One of my smallest clients recently began having me facilitate brainstorming, goal setting, planning and workflow improvement sessions. This is intentionally non-technical. We use lots of big paper, colored markers, sticky notes, masking tape, and of course an ample supply of tea.

I’ve been doing this for more years than I’d like to say. It’s energizing, fun, and effective.

The methods I use are simple for clients to learn, so they can do this on their own after the first time around—but it works best with an outside facilitator so everyone in the team can participate equally.

Between sessions, one day the owner called. He was having a bit of an emergency in the business and wondered if I’d be willing to meet with him outside the office to talk it through.

We met and talked. I’m pleased to say that conversation helped him organize his thoughts, and he has been able to bring the emergency to as positive a conclusion as anyone could hope for.
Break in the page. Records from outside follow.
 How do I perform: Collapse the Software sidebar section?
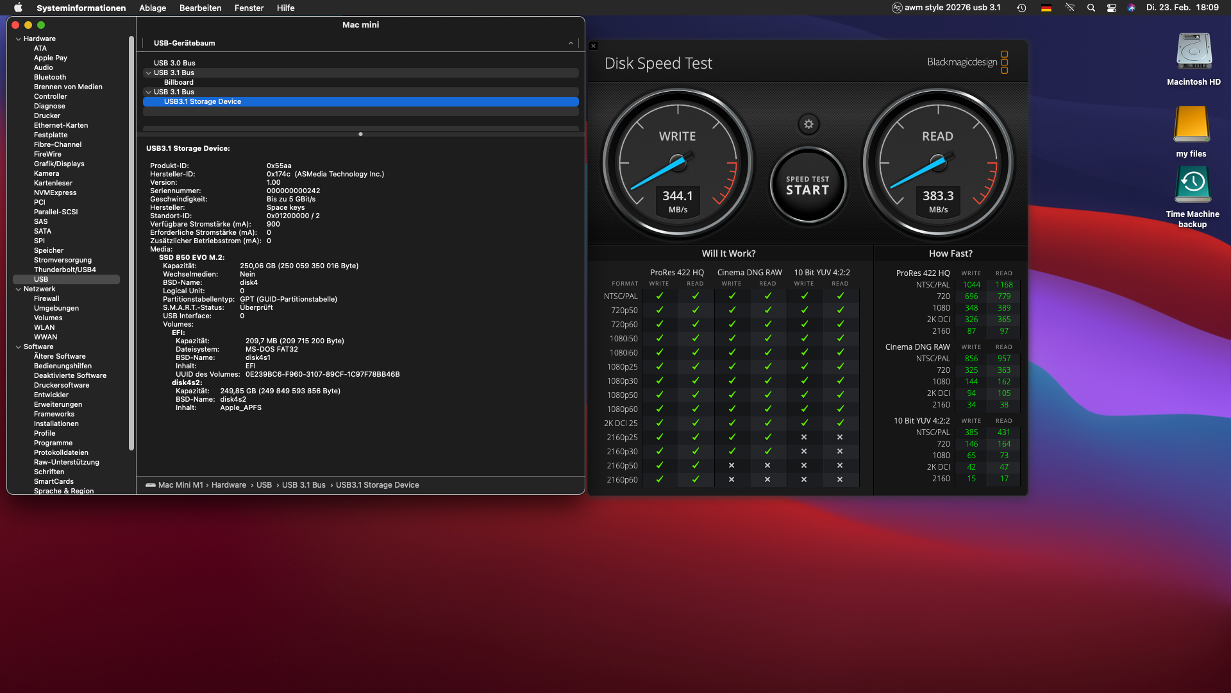(18, 347)
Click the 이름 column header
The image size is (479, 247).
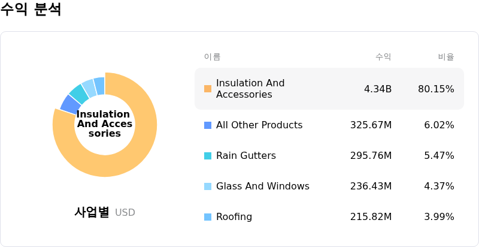212,57
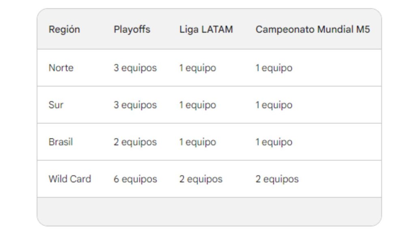This screenshot has width=415, height=234.
Task: Select the Campeonato Mundial M5 header
Action: [312, 30]
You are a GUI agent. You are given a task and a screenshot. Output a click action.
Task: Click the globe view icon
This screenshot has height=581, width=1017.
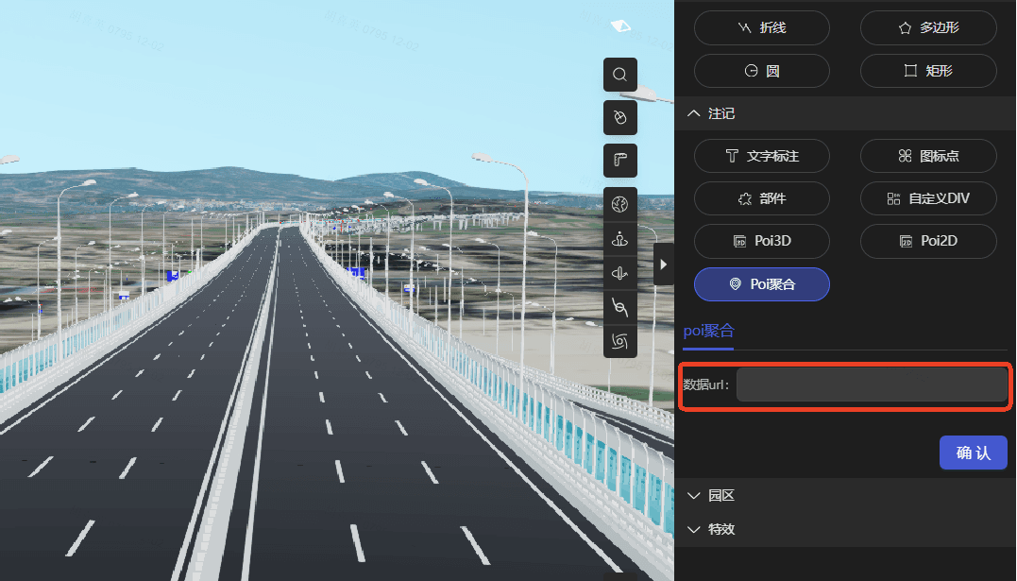pos(620,204)
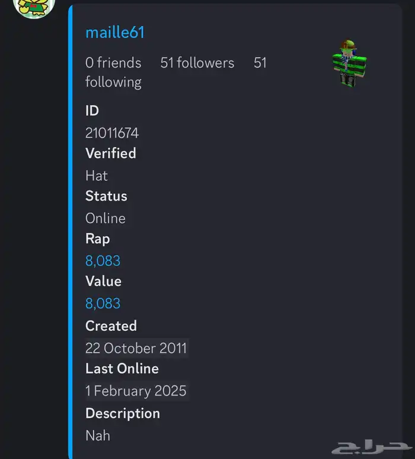Screen dimensions: 415x459
Task: Click the ID number 21011674
Action: point(112,133)
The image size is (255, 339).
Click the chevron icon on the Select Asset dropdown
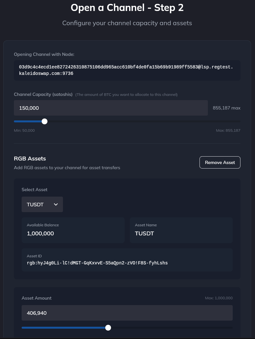click(x=56, y=204)
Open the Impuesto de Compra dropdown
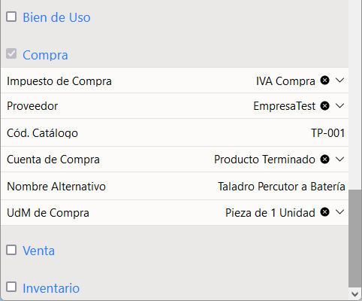362x301 pixels. 339,81
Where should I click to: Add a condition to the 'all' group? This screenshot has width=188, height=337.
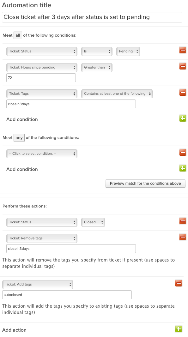183,118
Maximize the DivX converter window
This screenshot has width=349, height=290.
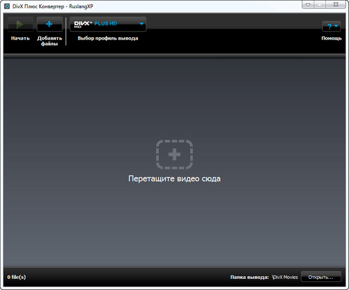pyautogui.click(x=323, y=5)
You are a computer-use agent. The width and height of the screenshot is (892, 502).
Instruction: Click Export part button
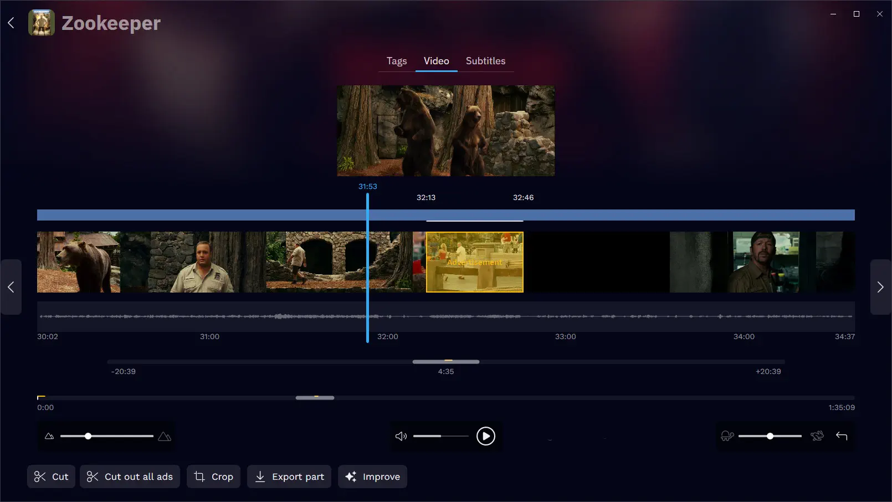point(289,477)
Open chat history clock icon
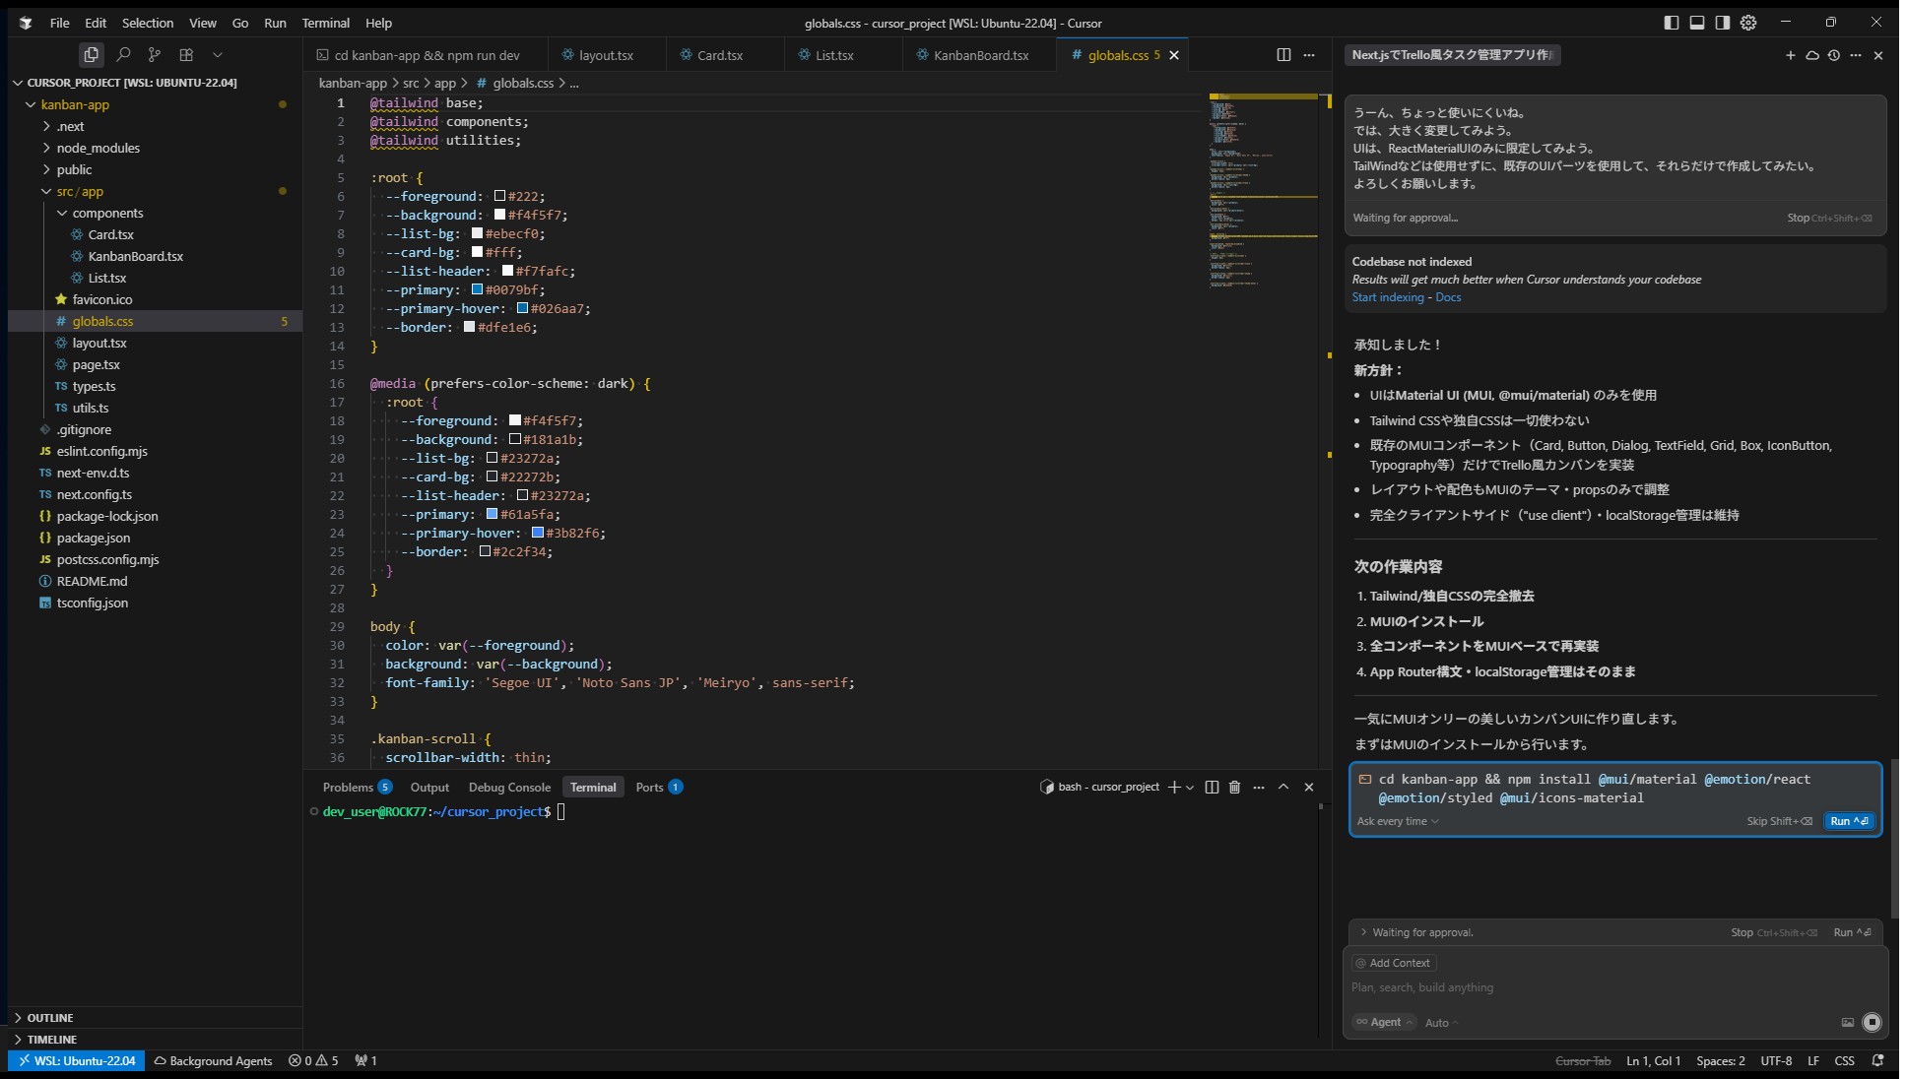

But what stuck with me about that afternoon was a short snippet at the end. He thanked me for taking time out for our chat. Spontaneously, I responded not only with the usual “no problem” type of comment, but with a little more. “In business you need customers, and you need suppliers… but sometimes you just need a friend.”

It simply popped out, and it’s true.

I have seen too many businesses ruin themselves by letting numbers or technology drive everything. When I think about businesses that stand out as truly exceptional, what distinguishes them is the human factor. They don’t treat me or anyone else like a cell in a spreadsheet. They smile. They listen. When there’s a problem, they focus on solving it instead of reciting a canned message. If their product or service lets me down, first they apologize and then they try to make it right. I can think of businesses I’ve stayed with for many years even if cheaper alternatives are available because they behave that way, and other businesses that I turned away from as soon as I could because they treated me like a number.

The business owner looked a little surprised when I said that. But he also looked like it felt right, and I believe it is.